* TEXT TO READ *
□ □ □ □ □ □ □

News

Committee favors partial divestment

Supports creating ‘Climate Institute’

A report issued by the Climate Change Conversation Committee proposed the creation of a Climate Institute at MIT to address the challenges of climate change, and to provide a framework for the many other recommendations listed in the report.

Released June 15, the report declares climate change to be “society’s grandest challenge of the present day, possibly of all time” and urges MIT to “get its house in order.”

The report represents the culmination of a nine-month-long campus conversation on MIT’s role in combating climate change, sparked by student activism in support of divesting from fossil fuel companies. It presents the findings of the Climate Change Conversation Committee.

The suggestions include establishing a climate-related General Institute Requirement, setting internal carbon pricing, and holding informational seminars with members of Congress. Committee leadership will turn these findings into a set of specific and targeted recommendations to deliver to President L. Rafael Reif.

Given the grave threat climate change poses, the report states, “even exceptional measures should not be eschewed.”

Divestment

One of the most prominent voices throughout the campus-wide conversation was that of Fossil Free MIT, a student group advocating for the divestment of MIT’s endowment from the fossil fuel industry. Over the course of the nine months, FFMIT circulated a petition which garnered over 3,400 signatures out of the 26,000 MIT community members. Geoffrey Supran, President of FFMIT, was a member of the committee that penned the report.

After consideration, the committee rejected “a blanket divestment from all fossil fuel companies.”

“Divestment will likely lead to the loss of engagement with divested companies, including potentially the loss of research funding,” the report read.

Even so, a majority of the committee supported targeted divestment from companies who extract “the fossil fuels that are least compatible with mitigating climate change, for example, coal and tar sands.”

Climate Institute

One of the central ideas that emerged from the report was the creation of a Climate Institute at MIT, which would be a “flagship and organizational framework for MIT’s efforts in confronting the climate challenge.”

The report recommended the Climate Institute be endowed with between 100-200 million dollars, to “provide fellowship funding for students and postdocs, endowed faculty chairs, and seed grants for research and ignition projects.”

The report also suggested instituting a multi-million-dollar prize to encourage “broader and higher‑risk/higher‑return research” into climate change.

□ □ □ □ □ □ □

* DATASET CONTENT *

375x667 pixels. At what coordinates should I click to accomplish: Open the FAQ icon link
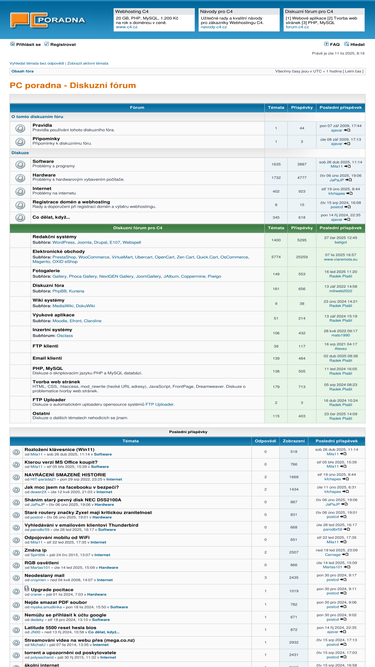pyautogui.click(x=326, y=44)
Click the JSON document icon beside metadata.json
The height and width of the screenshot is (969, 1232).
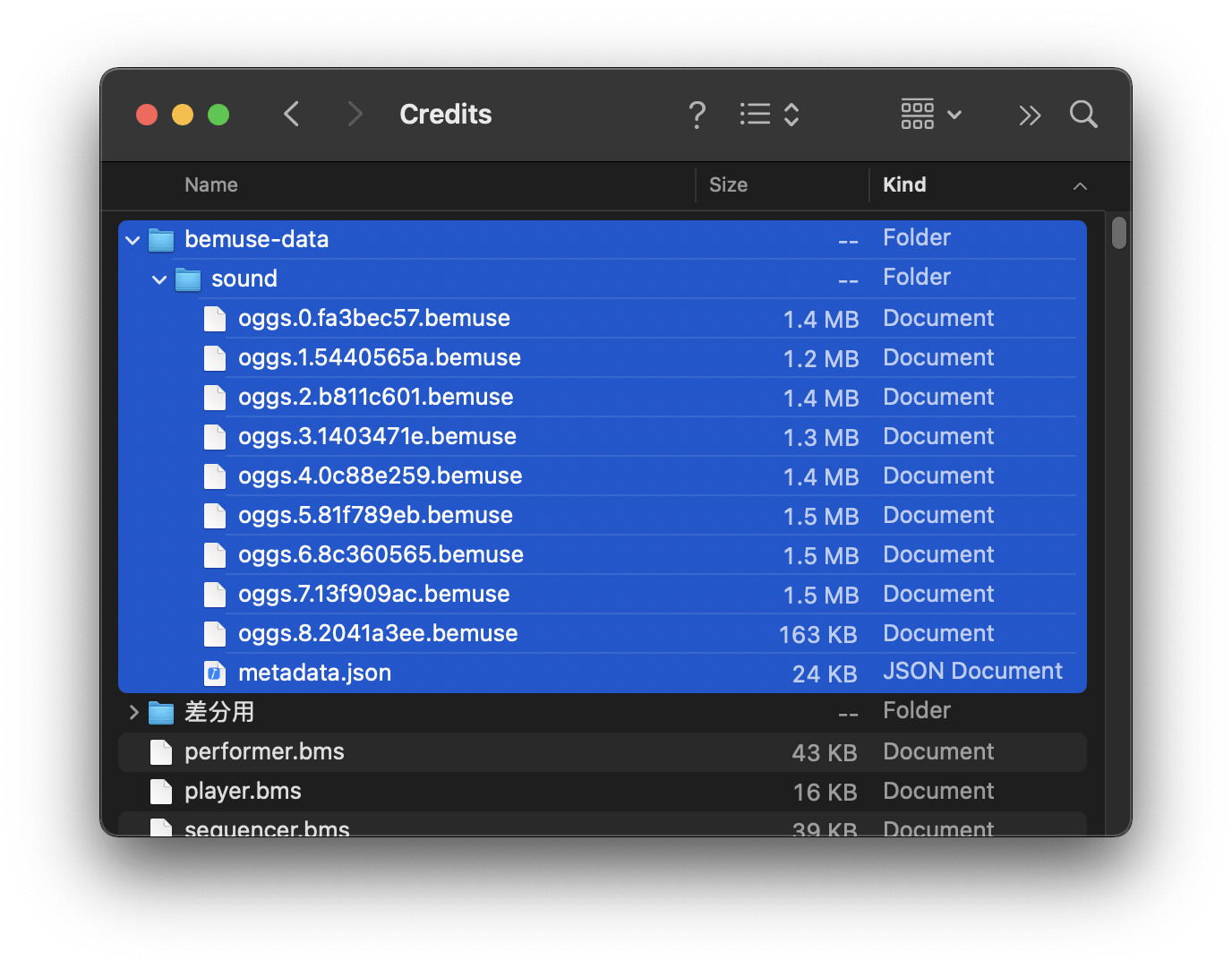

□ □ □ □ □ □ □

* EXERCISE REQUIREMENTS *
A. From the article on MIT's climate committee, render this sentence in Spanish: "After consideration, the committee rejected “a blanket divestment from all fossil fuel companies.”"
B. According to the article on MIT's climate committee, how many signatures did the Fossil Free MIT petition gather?
C. Extract from the article on MIT's climate committee the passage that begins with the words "Supports creating ‘Climate" and ends with "Change Conversation Committee.".

* RESULTS FOR EACH TASK *
A. Tras deliberar, el comité rechazó «una desinversión general de todas las empresas de combustibles fósiles».

B. Over 3,400 signatures.

C.
Supports creating ‘Climate Institute’

A report issued by the Climate Change Conversation Committee proposed the creation of a Climate Institute at MIT to address the challenges of climate change, and to provide a framework for the many other recommendations listed in the report.

Released June 15, the report declares climate change to be “society’s grandest challenge of the present day, possibly of all time” and urges MIT to “get its house in order.”

The report represents the culmination of a nine-month-long campus conversation on MIT’s role in combating climate change, sparked by student activism in support of divesting from fossil fuel companies. It presents the findings of the Climate Change Conversation Committee.